3D printingInnovation

A Room of Possibilities: Ikea’s Robotic Solution

Ori - Robotic Furniture, IKEA

Ikea’s newest collaboration indicates that the future is not just electronic, it’s robotic. Working in tandem with MIT media lab students and designer Yves Behar, the Rognan furniture model is the next step in urban living.

Rognan, built with an American startup, Ori, has the ability to change the arrangement of a room, transforming it from an office, to a closet, to a bedroom all with a simple interface. Ori is a seasoned champion of innovation, bringing sustainable robotic furniture to the USA on a smaller scale. Now, working with the largest furniture company in the world, the possibilities are endless. In every city, a room is more than just a room. Depending on the time of day, circumstance, and occasion, a room, with the right design, can cater to the necessity with little effort required. Or it should, in theory.

Ikea’s commitment to sustainability, both in material and design, has been seen in the last few years as a reaction to the modern urbania we find ourselves in. However, with Rognan, there is no generalised mode. Each form, function, and price of this technology is based on the customer.

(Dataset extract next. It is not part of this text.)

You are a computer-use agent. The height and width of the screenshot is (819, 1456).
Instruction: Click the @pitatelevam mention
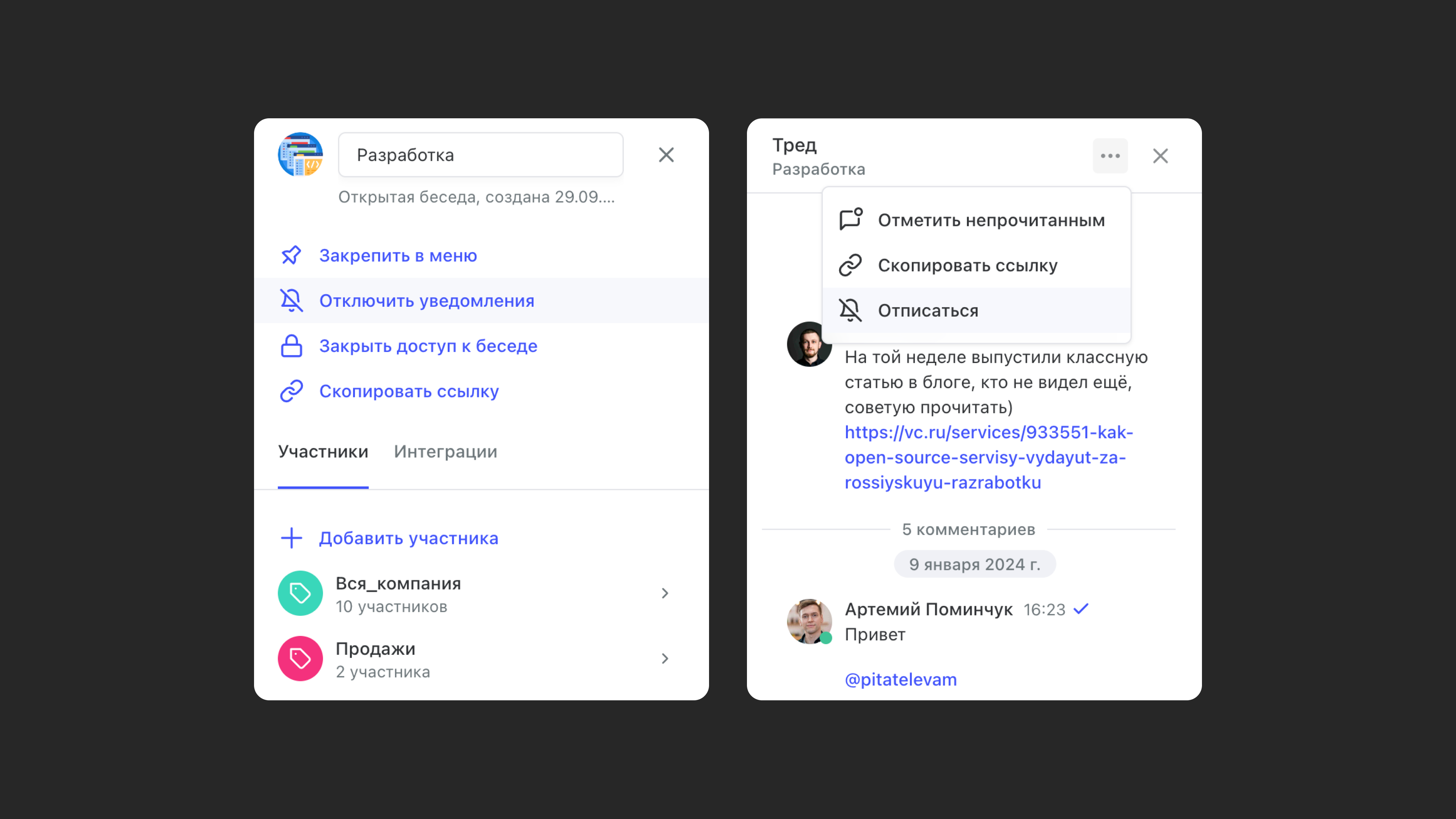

What makes this project particularly special is that it embraces the all-in-one mindset of modernity in a new way. Typically, with Ikea’s multi-use furniture, its uses are still within the parameters of its basic function. For instance, the Hemnes day bed serves as a storage unit, sofa, and bed. These are all interior design aspects of a living room. But the beauty of Rognan is bringing a living room, with a dining room, and a bedroom all in one package, assembled and disassembled without human help.

As urban communities become more crowded and the rate of apartment hopping grows, it is technology like this that reminds us that a room is what we make it; we don’t need to bulk down a space to prove it is something. We can save room, money, and time by keeping it in one cohesive design, under a simple tap of a button.